• [Your task]: Since only the text is wanted, print every entry below exactly and omit the images.

___ Material for this exercise ___

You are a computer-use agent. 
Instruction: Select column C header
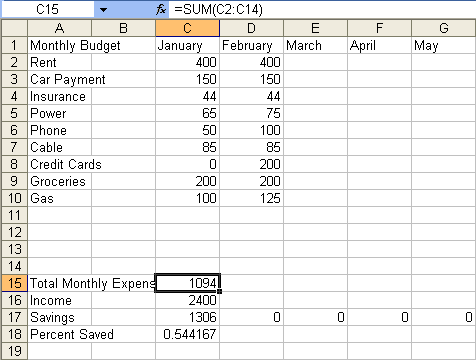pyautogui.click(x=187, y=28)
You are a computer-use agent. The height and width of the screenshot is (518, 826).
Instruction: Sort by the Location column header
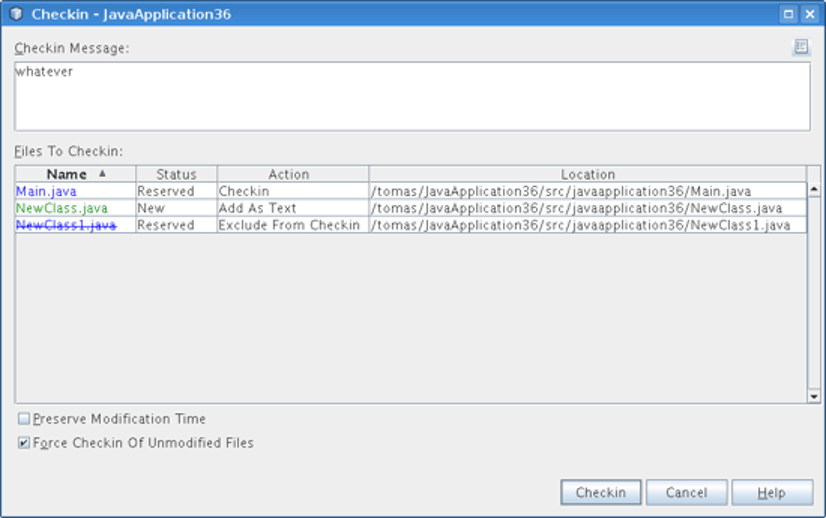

___

• [Exercise result]:
You are a computer-use agent. 
Instruction: Select column C header
pyautogui.click(x=187, y=28)
You are a computer-use agent. The height and width of the screenshot is (518, 826).
Instruction: Sort by the Location column header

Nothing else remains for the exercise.